◆ ZADANIA
**1)** Czy możesz powtórzyć słowo w słowo fragment tekstu o podatku giełdowym między „Strategia w koszu?” a „od dawna ignorowany.”, włącznie z nimi?
**2)** Kontynuuj tekst o podatku giełdowym, zaczynając zaraz po jego ostatnim zdaniu.

◆ TEKST STRONY
——

Nieobliczalny podatek

Domy maklerskie nie są w stanie przed 1 stycznia 2004 r. - przyjętym przez parlament terminem wprowadzenia podatku giełdowego - zbudować odpowiednich systemów informatycznych. W efekcie wprowadzenie w życie noweli ustawy o PIT uważają za niemożliwe.

Domy maklerskie nie są w stanie przed 1 stycznia 2004 r. - przyjętym przez parlament terminem wprowadzenia podatku giełdowego - zbudować odpowiednich systemów informatycznych. W efekcie wprowadzenie w życie noweli ustawy o PIT uważają za niemożliwe.

Sejm uchwalił nowelizację ustawy o PIT, przewidującą wprowadzenie podatku giełdowego od 1 stycznia 2004 r. Dla polskiego rynku kapitałowego - biorąc pod uwagę choćby trwające jeszcze procesy prywatyzacyjne i potrzebę zachowania konkurencyjności przy wchodzeniu do Unii Europejskiej - korzystne byłoby utrzymanie jak najdłuższego zwolnienia z podatku. Sejm nie podzielił tych argumentów.

Strategia w koszu?

Przyjęta wcześniej rządowa strategia rozwoju rynku kapitałowego wyraźnie jednak mówiła, że dokładne rozwiązania poznamy co najmniej 18 miesięcy przed dniem wprowadzenia podatku. Tych 18 miesięcy wyprzedzenia nie wzięło się z sufitu, lecz z dokładnej analizy dwóch podstawowych czynników: pierwszym jest konieczna przewidywalność otoczenia biznesowego, drugim - względy czysto praktyczne, związane głównie z przygotowaniem odpowiedniego oprogramowania, umożliwiającego obliczenie podatku. Pierwszy czynnik jest od dawna ignorowany.

Reklama

Chybione argumenty

W tej sytuacji kluczowy jest więc drugi czynnik, czyli względy praktyczne, związane z obliczaniem podatku. Argument, który przeważył w sejmowej dyskusji nad terminem jego wprowadzenia, dotyczył tego, że "wszyscy wiedzieli, że wejdzie w życie od 1 stycznia 2004 r., więc dawno mogli się przygotować". I drugi: "pierwsze zeznania podatkowe dotyczące tego podatku będą składane w 2005 r., więc jest jeszcze ponad rok na wdrożenie przez domy maklerskie odpowiedniego oprogramowania". Oba argumenty są całkowicie chybione.

Nie ma założeń, nie ma przygotowań

O wcześniejszych przygotowaniach nie mogło być mowy. Informatycy nie mogli stworzyć oprogramowania, nie znając podstawowych założeń opodatkowania. A założeń wciąż nie znamy, gdyż nikt z nas nie widział nawet projektu aktu wykonawczego, jakim zgodnie z art. 45b ustawy o PIT ma być rozporządzenie ministra finansów, określające m.in. sposób "poprawnego obliczenia (...) podatku". A więc sposób obliczenia podatku jest jeszcze NIEZNANY!

——

(Wpisy do odnajdywania wyświetlanych elementów)
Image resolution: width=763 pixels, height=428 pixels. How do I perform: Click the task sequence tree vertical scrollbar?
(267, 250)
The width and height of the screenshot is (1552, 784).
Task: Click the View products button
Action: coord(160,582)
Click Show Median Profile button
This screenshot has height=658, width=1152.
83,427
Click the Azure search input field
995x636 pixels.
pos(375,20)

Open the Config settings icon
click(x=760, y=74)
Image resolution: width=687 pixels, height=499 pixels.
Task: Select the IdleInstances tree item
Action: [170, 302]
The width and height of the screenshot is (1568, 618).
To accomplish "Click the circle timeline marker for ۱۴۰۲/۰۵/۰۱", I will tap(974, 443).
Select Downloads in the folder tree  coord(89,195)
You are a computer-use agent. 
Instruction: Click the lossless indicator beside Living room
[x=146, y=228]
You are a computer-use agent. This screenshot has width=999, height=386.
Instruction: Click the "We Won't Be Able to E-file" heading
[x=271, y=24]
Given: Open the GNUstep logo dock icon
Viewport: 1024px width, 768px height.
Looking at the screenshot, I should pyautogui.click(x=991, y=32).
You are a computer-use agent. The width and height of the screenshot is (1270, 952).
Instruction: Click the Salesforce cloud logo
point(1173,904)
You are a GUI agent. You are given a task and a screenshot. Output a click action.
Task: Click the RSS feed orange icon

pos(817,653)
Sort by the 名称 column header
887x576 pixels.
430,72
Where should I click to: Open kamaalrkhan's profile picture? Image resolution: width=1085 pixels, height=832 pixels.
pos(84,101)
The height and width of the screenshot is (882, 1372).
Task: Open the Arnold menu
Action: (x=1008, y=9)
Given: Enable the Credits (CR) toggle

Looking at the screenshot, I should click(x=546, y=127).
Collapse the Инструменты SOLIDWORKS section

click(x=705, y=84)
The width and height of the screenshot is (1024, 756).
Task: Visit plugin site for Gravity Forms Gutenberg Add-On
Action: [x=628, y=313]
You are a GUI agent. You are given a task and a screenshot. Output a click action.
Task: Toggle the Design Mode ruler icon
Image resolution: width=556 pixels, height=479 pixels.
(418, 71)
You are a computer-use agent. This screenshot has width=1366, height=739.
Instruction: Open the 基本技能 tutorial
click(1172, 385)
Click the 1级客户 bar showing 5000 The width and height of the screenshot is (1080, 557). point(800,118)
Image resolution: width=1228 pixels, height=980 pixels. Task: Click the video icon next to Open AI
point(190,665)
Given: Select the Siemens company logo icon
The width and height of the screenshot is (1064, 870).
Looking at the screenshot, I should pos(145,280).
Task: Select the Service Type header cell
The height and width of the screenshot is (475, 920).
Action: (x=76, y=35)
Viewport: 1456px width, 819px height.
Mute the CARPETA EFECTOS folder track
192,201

——

◆ ODPOWIEDZI
**1)**
Strategia w koszu?

Przyjęta wcześniej rządowa strategia rozwoju rynku kapitałowego wyraźnie jednak mówiła, że dokładne rozwiązania poznamy co najmniej 18 miesięcy przed dniem wprowadzenia podatku. Tych 18 miesięcy wyprzedzenia nie wzięło się z sufitu, lecz z dokładnej analizy dwóch podstawowych czynników: pierwszym jest konieczna przewidywalność otoczenia biznesowego, drugim - względy czysto praktyczne, związane głównie z przygotowaniem odpowiedniego oprogramowania, umożliwiającego obliczenie podatku. Pierwszy czynnik jest od dawna ignorowany.

**2)**
Brakuje danych do wyliczenia dochodów

Drugi argument jest tylko pozornie prawdziwy. Rzeczywiście, za rok domy maklerskie będą miały doskonałe oprogramowanie do obliczania dochodu i sporządzania niezbędnych zestawień, które (zgodnie z art. 39 ust. 3 ustawy) będą wysyłały do inwestorów i do urzędów skarbowych. Co z tego, skoro nie będą miały danych niezbędnych do obliczenia dochodu? Dochodem jest różnica między przychodem a kosztami jego uzyskania. Żeby można było obliczyć dochód (a więc i podatek), trzeba będzie już od stycznia 2004 r. gromadzić w systemach informatycznych precyzyjne dane dotyczące kosztów nabycia papierów wartościowych. Trzeba będzie rejestrować dokładną datę ich nabycia, a także sposób ich zakupu, ponieważ od tego może zależeć sposób opodatkowania - stopa podatkowa jest inna dla papierów wartościowych nabytych na giełdzie lub w ofercie publicznej, a inna choćby w przypadku, gdy zostały kupione od osoby fizycznej na podstawie umowy cywilnej. Teoretycznie można będzie przynajmniej część tych informacji wstecznie wyłuskać z baz danych. Ale tylko część.

Lawina zmian

Przy dużych prywatyzacjach bardzo ważnym czynnikiem jest możliwość nabywania akcji przez osoby, które nie mają rachunków papierów wartościowych. Akcje są rejestrowane w rejestrze sponsora emisji, a na rachunek w domu maklerskim przenosi się je dopiero wtedy, gdy inwestor chce je sprzedać na giełdzie. Tyle że sponsor emisji w ogóle nie rejestruje ceny nabycia papierów, która może się różnić w poszczególnych transzach. Jak więc dom maklerski będzie mógł obliczyć dochód, skoro nie będzie znał ceny nabycia? Żeby to było możliwe, trzeba zmienić nie tylko oprogramowanie do obsługi rachunków inwestycyjnych, ale również oprogramowanie sponsora emisji. Zmiana musi nastąpić przed wejściem podatku w życie, a nie dopiero rok później.

Trzeba wymienić oprogramowanie także w Krajowym Depozycie Papierów Wartościowych, ponieważ papiery wartościowe przenoszone są za pośrednictwem KDPW. W konsekwencji trzeba będzie zmienić interfejsy pomiędzy domami maklerskimi i Depozytem.

Ustawa niewykonalna

Podsumowując, na podstawie danych, które są obecnie gromadzone w systemach informatycznych domów maklerskich, nie jest możliwe obliczenie dochodu, stanowiącego podstawę obliczenia należnego podatku! A więc będziemy mieli kolejną ustawę, której wykonanie JEST NIEMOŻLIWE. W tym stanie podatku giełdowego po prostu nie da się poprawnie obliczyć.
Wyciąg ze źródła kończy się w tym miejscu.